I don’t really know. I know I feel like crap. I know I should do this and that to save our relationship yet I don’t know if I should .
Went to his sister’s last night coming home feeling worse .
His niece told me they are all worried about us . About how lately I’m too skinny and how I always look so sad.
I told her I’m not too skinny. I need to get my legs fixed. That’s why trying to lose weight.
As for us told her we are all right if only there’s no interference from VN.
Funny that. Yes VN so far away and causing so much grief .
Her advice to me is to follow him home this November. Go to all of his outings with his friends . Her view is that it’s not tagging along . It’s more to show the girls back there that we are a couple, a team.
She said girls over there have no morals. They latch on to guys like leeches. They try to find phone numbers even if the guys themselves don’t give out. Then they keep on ringing to talk creating problems within the marriage. Then more talking to comfort the guy and before you know it the marriage is over.
The thing is if the girls have no morals me going back with him would not make a diff?
She said I don’t understand the VN culture over there . She said you’re like an Aussie you don’t know how bad it is.
The reality of it is I do know. I’m just tired of it all. I know marriage is hard work. I know I can’t be complacent. Yet there’s this part in me that cry out do I really want to fight for this marriage ?
A marriage that has been so very hard from the beginning ? A marriage that has been through so much that I’m surprised it’s still standing ? Is it strong enough to withstand the next bit of assault?
Have I got what it takes to go into battles again? This time it’s a biggie.
It’s near April now . November is only a few months away.

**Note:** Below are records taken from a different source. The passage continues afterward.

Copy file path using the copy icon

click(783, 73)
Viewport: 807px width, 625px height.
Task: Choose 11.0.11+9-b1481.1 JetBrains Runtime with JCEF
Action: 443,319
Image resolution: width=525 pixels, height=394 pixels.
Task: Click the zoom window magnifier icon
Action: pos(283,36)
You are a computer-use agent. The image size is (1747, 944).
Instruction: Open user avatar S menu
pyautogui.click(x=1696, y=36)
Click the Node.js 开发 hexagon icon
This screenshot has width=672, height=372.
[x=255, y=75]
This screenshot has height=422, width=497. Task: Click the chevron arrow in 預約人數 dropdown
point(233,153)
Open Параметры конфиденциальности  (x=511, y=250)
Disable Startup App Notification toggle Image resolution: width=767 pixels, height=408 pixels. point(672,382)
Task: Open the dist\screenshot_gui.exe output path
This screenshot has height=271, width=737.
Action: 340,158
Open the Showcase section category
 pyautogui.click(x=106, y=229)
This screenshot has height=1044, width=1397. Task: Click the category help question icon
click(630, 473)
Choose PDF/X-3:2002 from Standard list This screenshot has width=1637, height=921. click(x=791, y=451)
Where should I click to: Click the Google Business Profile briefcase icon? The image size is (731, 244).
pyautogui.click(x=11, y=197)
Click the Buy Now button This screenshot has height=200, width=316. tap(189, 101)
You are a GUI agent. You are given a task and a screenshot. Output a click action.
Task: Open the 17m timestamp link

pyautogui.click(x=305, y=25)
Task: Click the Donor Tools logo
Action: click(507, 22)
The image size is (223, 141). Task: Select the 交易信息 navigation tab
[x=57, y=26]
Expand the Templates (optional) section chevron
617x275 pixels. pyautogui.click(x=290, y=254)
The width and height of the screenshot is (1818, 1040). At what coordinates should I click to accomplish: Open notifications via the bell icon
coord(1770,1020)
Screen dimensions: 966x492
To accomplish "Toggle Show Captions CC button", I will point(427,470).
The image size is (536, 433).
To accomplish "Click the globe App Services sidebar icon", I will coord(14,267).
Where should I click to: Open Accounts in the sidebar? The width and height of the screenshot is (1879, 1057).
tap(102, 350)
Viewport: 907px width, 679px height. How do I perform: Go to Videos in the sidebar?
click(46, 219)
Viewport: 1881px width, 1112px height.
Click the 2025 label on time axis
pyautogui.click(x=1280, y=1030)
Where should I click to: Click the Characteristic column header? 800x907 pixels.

I don’t want to go to VN. VN my birthplace and somewhere I do not wish to go back in this life time. I have been back once and that’s enough. Never again.
I can’t deal with the chaos, the heat, the crowds . I don’t want to associate with his friends . The filthy rich that spends their money like there’s no tomorrow.
I can’t sit back and watch whilst I know the majority of the people in VN are starving .
I don’t accept spending hundreds and hundreds of US dollars on a night out when the average income is like $5 a day . We don’t even spend that much over here on a night out.
I’ve often asked myself am I too unbending ? I don’t know . May be I am?
At this stage in life there are things that I am willing to accept and things I won’t . This is one of those.
I believe being rich gives you the tools to help people . To give back to society . Our US visitors are those that I would rather befriended with.
They are filthy rich yet every Thanksgiving they used to open their doors to the homeless. They’d popped a few turkeys in their commercial ovens and made a banquet for them .
I abhorred the filthy rich that only thinks about themselves. Spends money on material goods and when they can’t buy no more then it’s party til you drop.
It’s not my crowd and it will never be my crowd.
I can’t be with them and hold on to my ideals. My utter disgust would just show on my face.